The Mike Flowers Pops – A Groovy Place :: Metronome
Daß der unverbesserliche Liam Gallagher beim Flowers-Konzert zu „Wonderwall“ furchtlos „Oasis!“ brüllte, ist kein Witz, sondern Pop. Mike Flowers ist das größte Ereignis seit Oasis und Pulp, und das ist ja noch gar nicht lange her. Er hat den Zitat-Pop auf die Spitze getrieben, er hat die 70er Jahre illuminiert, er hat Easy Listening rehabilitiert. Und während majestätische Evergreens wie „Up, Up And Away“ bei Dieter Thomas Heck ein vorletztes Mal aufglühen, walzen die Mike Flowers Pops mit epischen, bewundernswert luftig konstruierten Arrangements den gesamten Britpop nieder.

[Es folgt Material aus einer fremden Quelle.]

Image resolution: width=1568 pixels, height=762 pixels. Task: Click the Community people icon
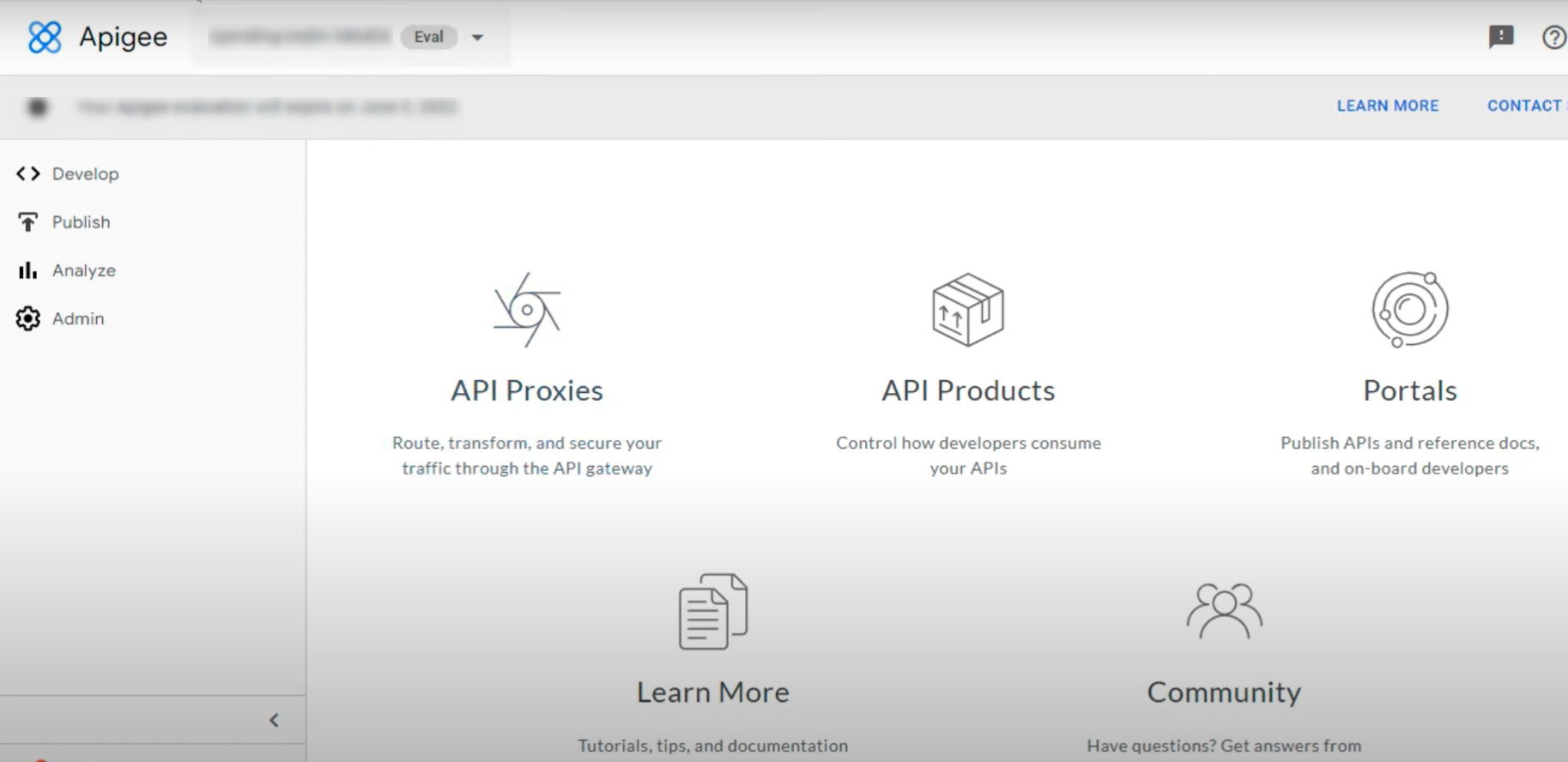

Flowers ist ein Nostalgiker und ein sentimentales Gemüt, er badet gern lau, und er findet das effektive Noel-Gewand von „Wonderwall“ zu einfach. Er findet auch das Orgel-Inferno „Light My Fire“ der Doors viel zu aufgeregt, und statt seines Geschlechtsteils zeigt er lieber die häßlichen Schwitzflecken unter dem engen Sakko. In Mike Flowers‘ Welt wird alles ganz gemütlich, und die physiognomische Ähnlichkeit mit dem deutschen Märchenonkel und Alltagsanalytiker Max Goldt korrespondiert der gemeinsamen Liebe zum Umarmen der Welt, die dadurch das Feindliche verliert.
Flowers macht es sich nicht ganz einfach, er wagt sich im „Velvet Underground Medley“ an die Antipoden: „All Tomorrow’s Parties“, „Venus In Furs“ und „White Light White Heat“, Songs ohne Humor, Heiligtümer der Rockmusik, bleiern, träge, monoton, dräuend. Geglückt und beglückend wie alles auf „A Groovy Place“. Auch Björks gepiepstes „Venus As A Boy“ und „1999“ vom ehemaligen Prince erstrahlen im Flowers-Licht Indem er die Songs an die Oberfläche hebt, nimmt er ihnen erstens die Tiefe und zeigt zweitens ihre Simplizität Exemplarisch führt er vor, wie Popmusik gemacht ist, wie sie funktioniert, wie formbar sie ist Bei den Mike Flowers Pops ist alles Form, nichts Inhalt. Als spielte James Last die schönsten Lieder von Scott Walker. Ein sündiges Vergnügen.